32. A method for modifying expression of a targeted gene product in an eukaryotic cell, comprising: introducing into the eukaryotic cell a vector system comprising one or more vectors comprising-- (a) a first regulatory element operably linked to a first guide sequence, wherein the first guide sequence hybridizes with a first target sequence in a genomic locus of a DNA molecule encoding the targeted gene product, (b) a second regulatory element operably linked to a second guide sequence, wherein the second guide sequence hybridizes with a second target sequence in the genomic locus of the DNA molecule encoding the targeted gene product, and wherein the first target sequence is non-overlapping with the second target sequence, and (c) a third regulatory element operably linked to a DNA sequence encoding a Cas endonuclease, wherein the Cas endonuclease induces double strand breaks at or near the first and second target sequences; and introducing into the eukaryotic cell a donor arm comprising-- an antisense sequence of at least a portion of a targeted sequence in the genomic locus, wherein the portion of the targeted sequence is spaced apart from the first and second target sequences, and a first homologous region and a second homologous region, wherein the first and second homologous regions flank the antisense sequence, and wherein the first homologous region hybridizes at or near the first target sequence and the second homologous region hybridizes at or near the second target sequence, whereby, introduction of the vector system and the donor arm causes gene modification of the DNA molecule in a manner that modifies expression of the targeted gene product.
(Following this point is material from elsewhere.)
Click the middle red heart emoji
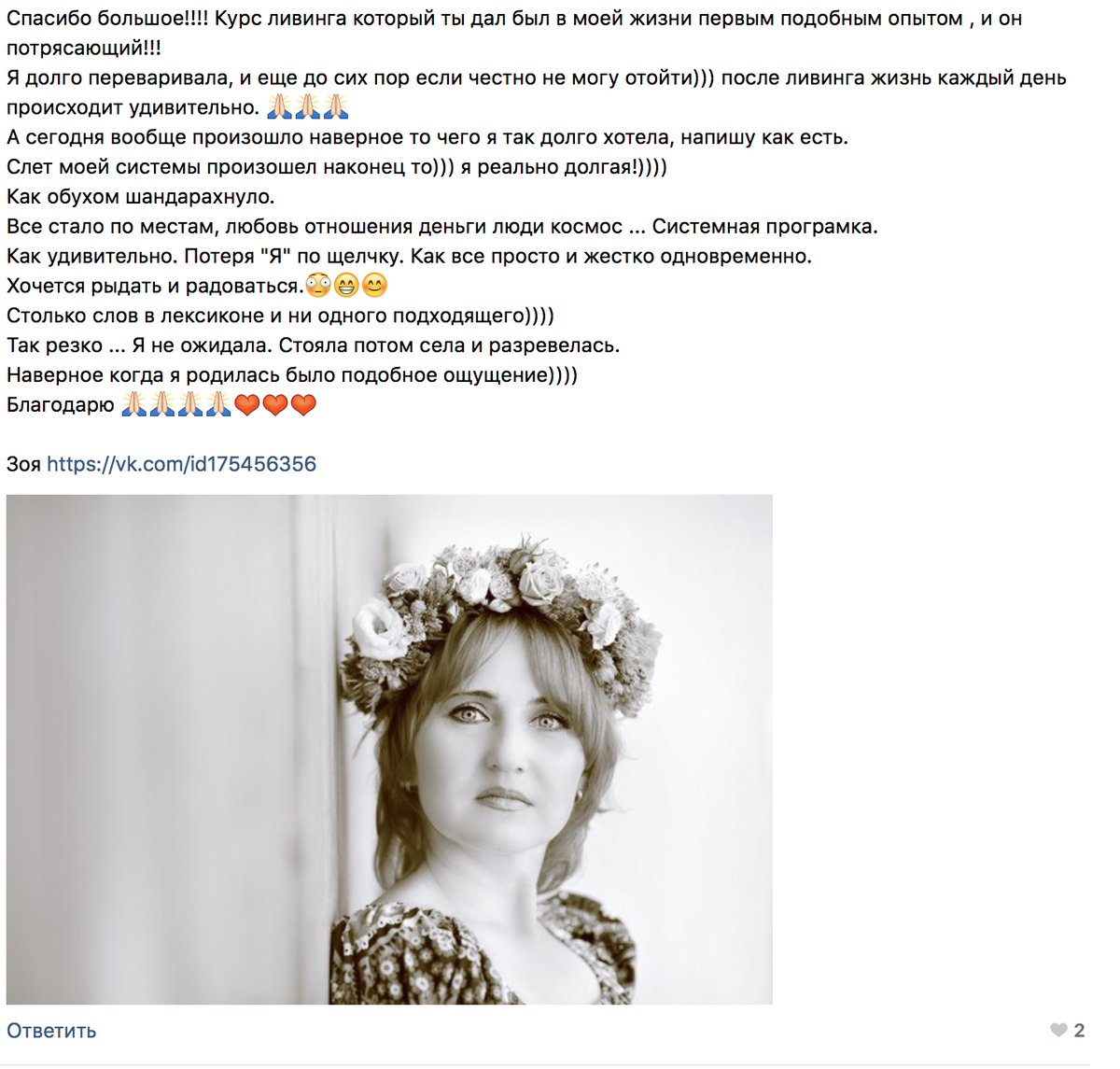1120x1069 pixels. click(275, 404)
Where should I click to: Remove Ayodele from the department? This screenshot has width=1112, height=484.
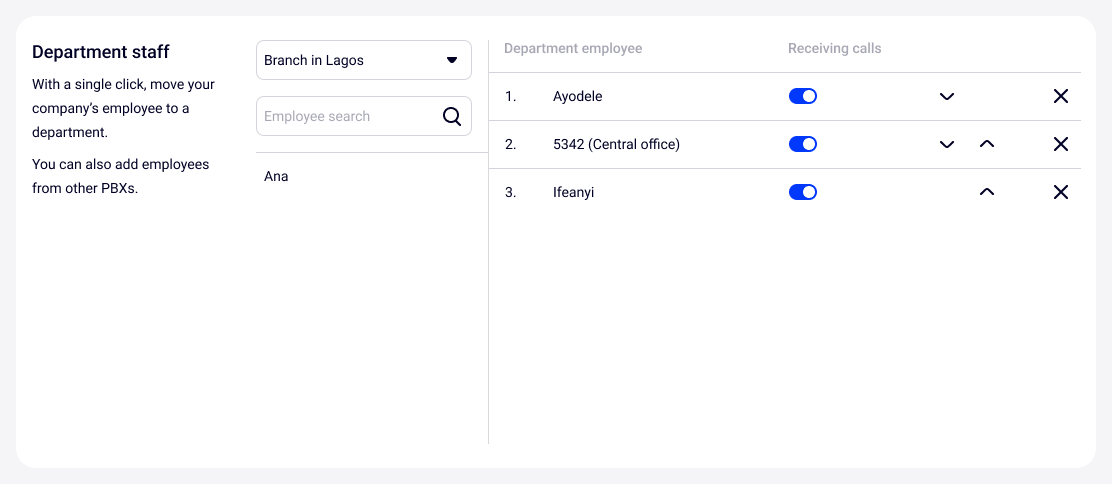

33. The method of claim 32 wherein gene modification includes homologous recombination of the donor arm and the DNA molecule at or near the first and second target sequences.

34. The method of claim 32 wherein gene modification of the DNA molecule generates a transcript having a hairpin structure.

35. The method of claim 32 wherein gene modification of the DNA molecule silences expression of a targeted gene product.

36. The method of claim 32 wherein the cell is a plant cell.

37. The method of claim 32 wherein the cell is a sorghum plant cell.

38. The method of claim 32 wherein the DNA molecule is at least one of sorghum sbCAD2 and sbCSE.